Exercise
Retype the entries below word for word, starting with the line that contains "Task: Open the View menu" and continuing through the end of the entries. Leave the pictures out of your answer.

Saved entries
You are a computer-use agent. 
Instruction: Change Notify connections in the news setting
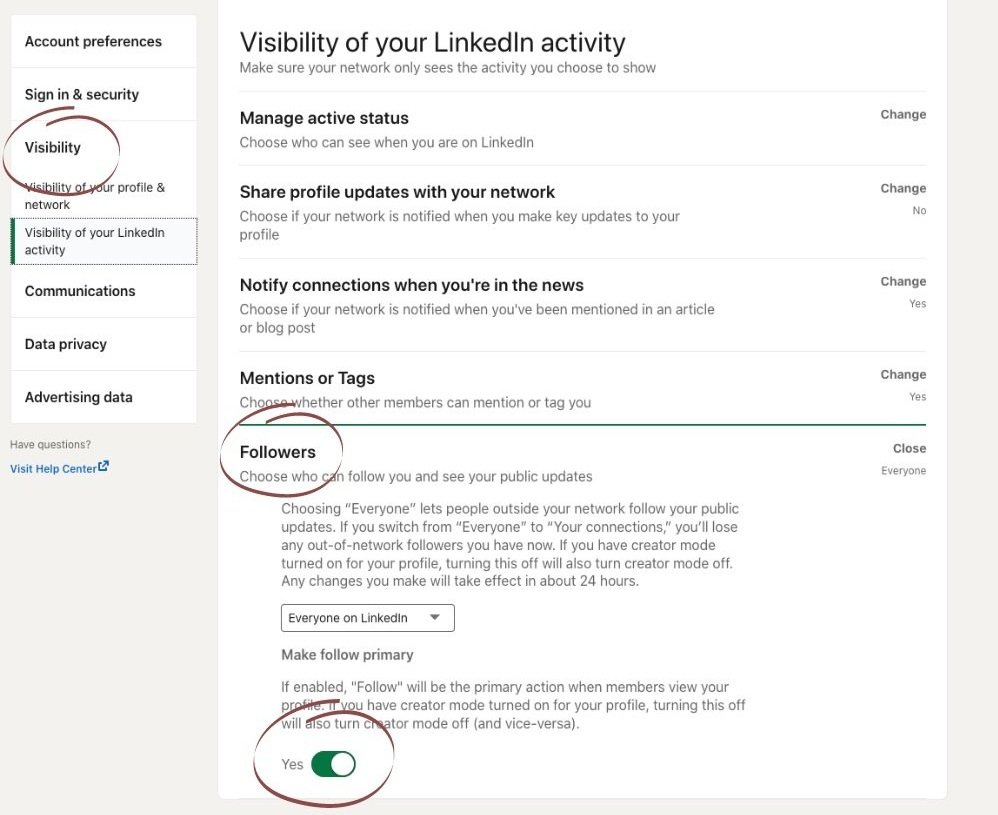tap(903, 282)
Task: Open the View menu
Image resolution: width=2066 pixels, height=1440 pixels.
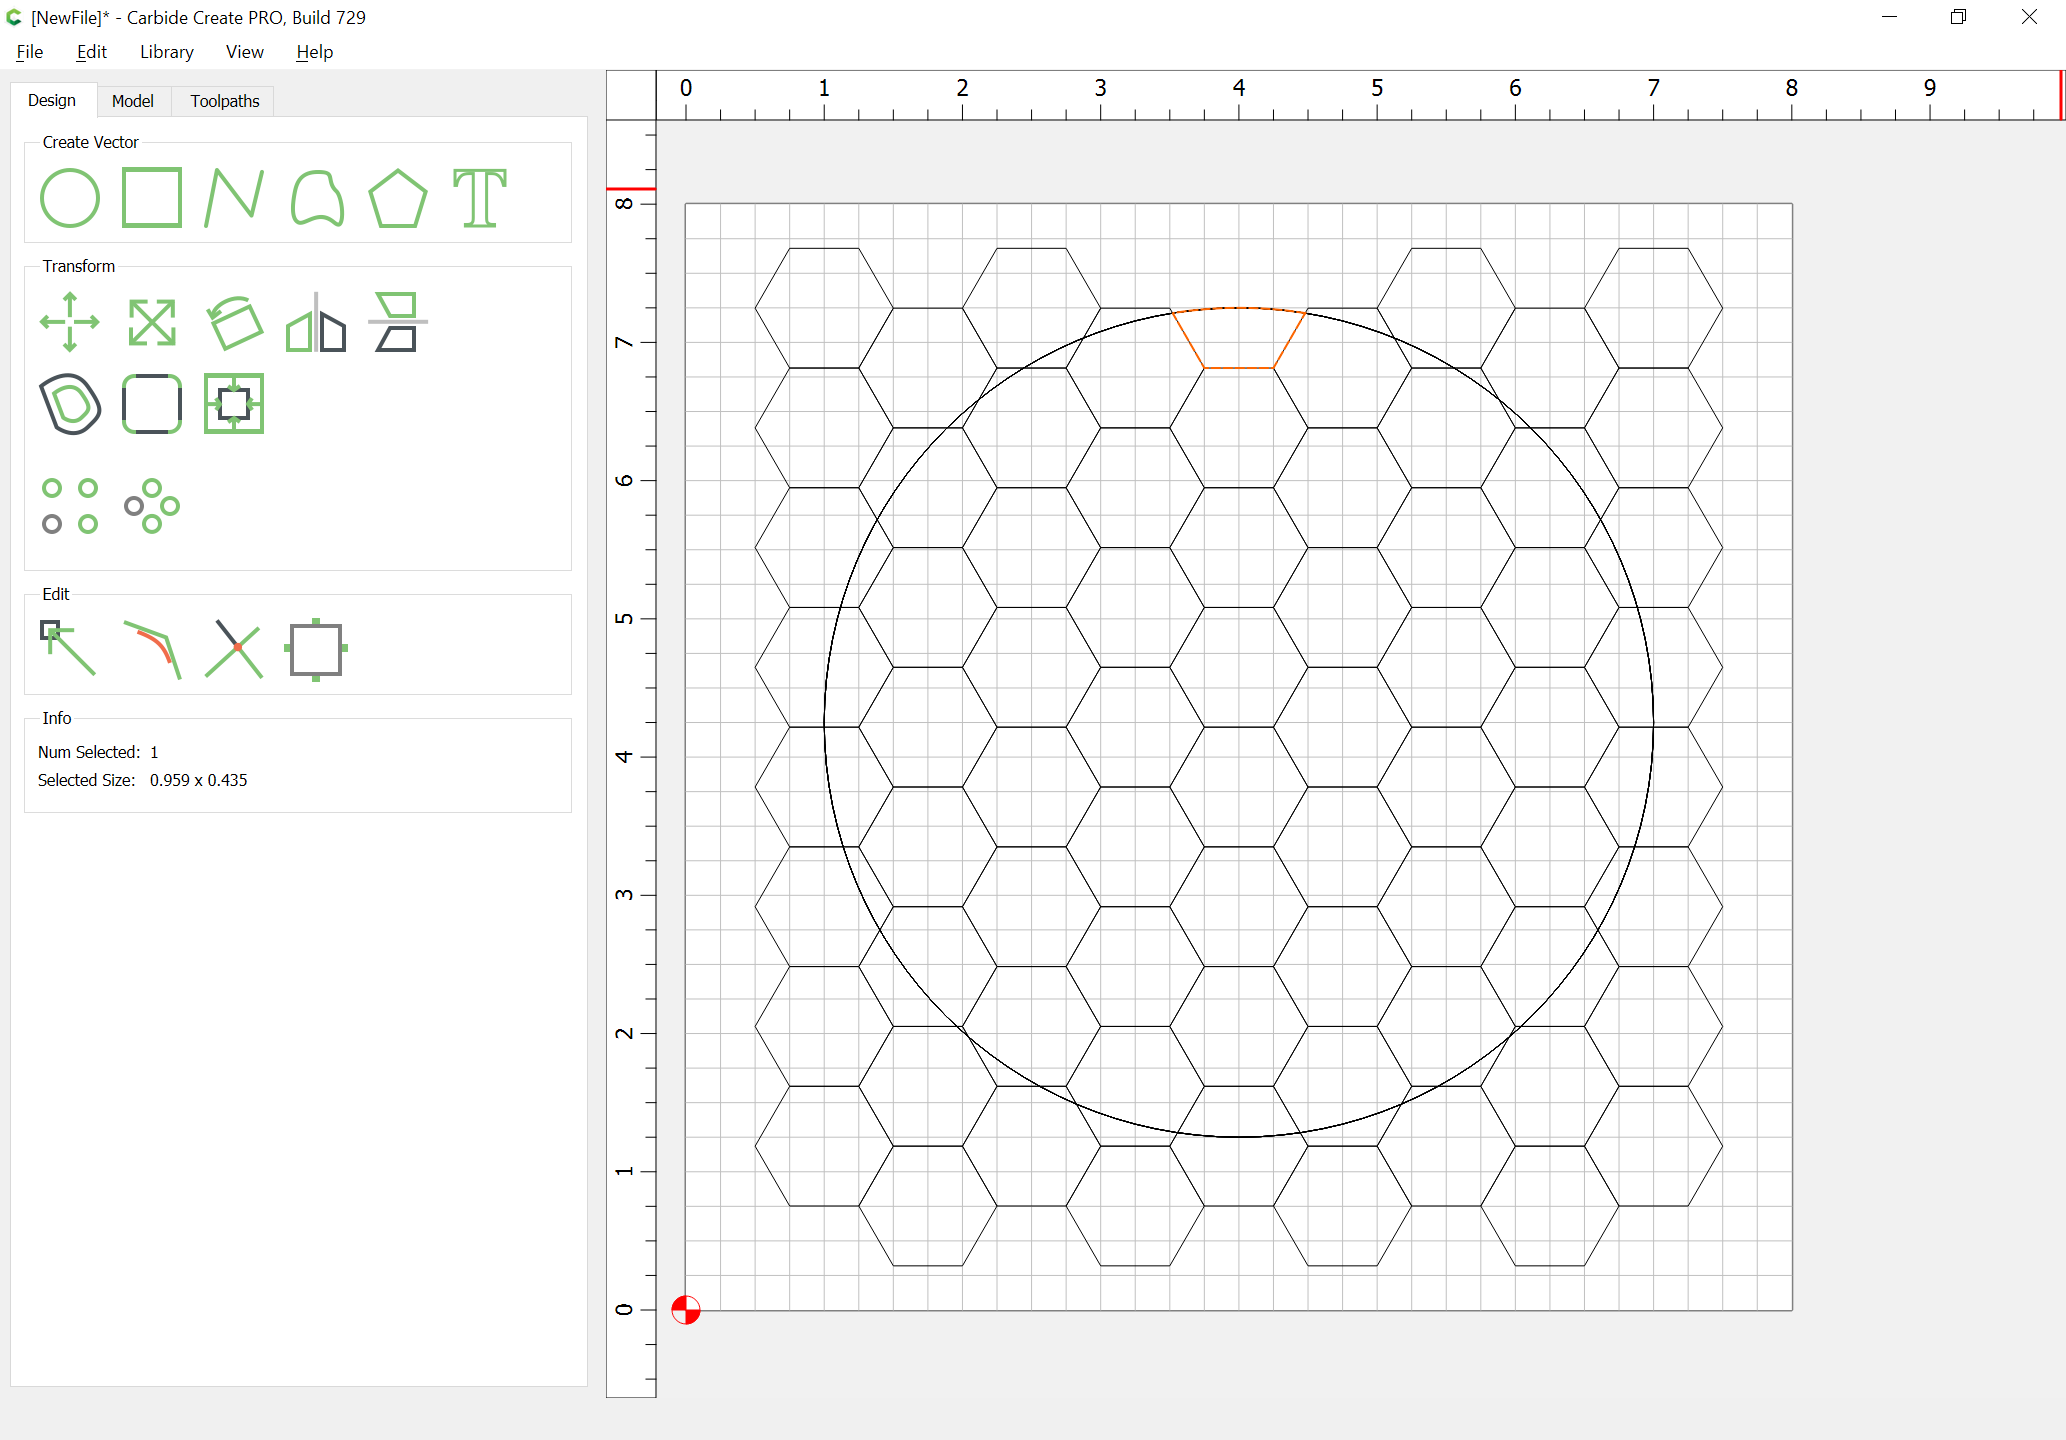Action: pyautogui.click(x=244, y=52)
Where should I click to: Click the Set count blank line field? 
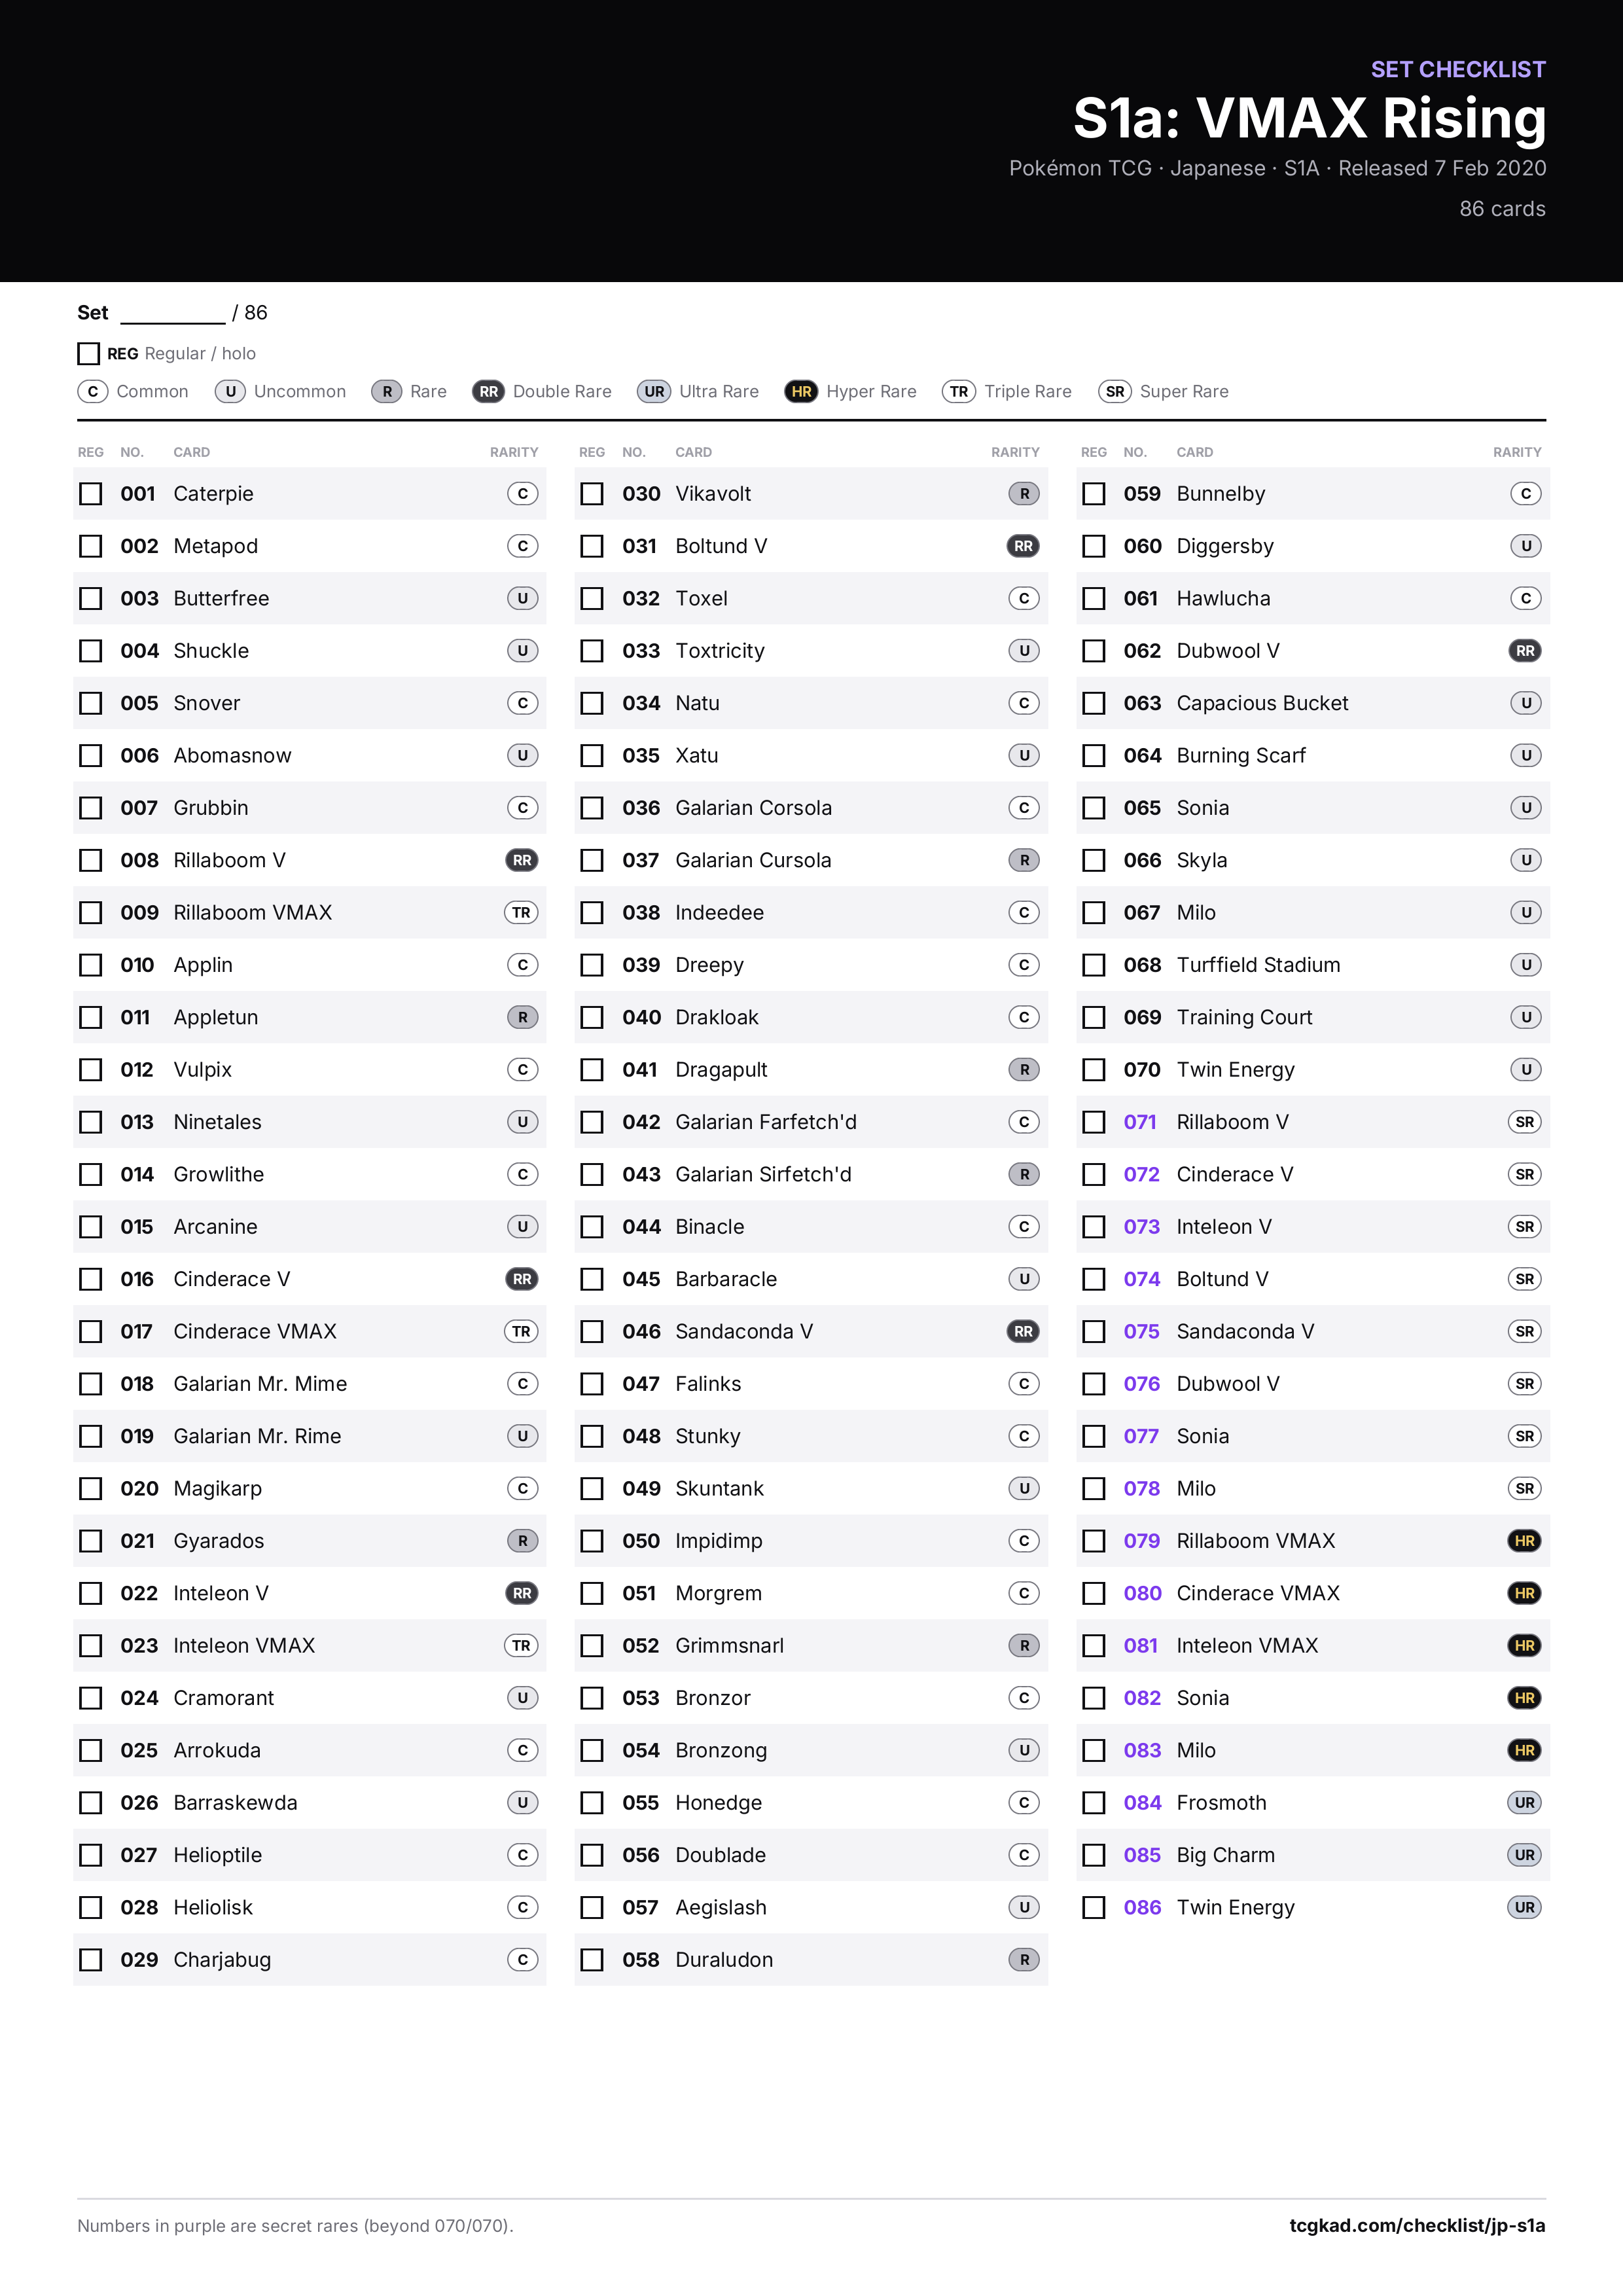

Reply
Task: Open the View menu
Image resolution: width=2066 pixels, height=1440 pixels.
Action: pyautogui.click(x=244, y=52)
Where should I click to: Click the Set count blank line field? 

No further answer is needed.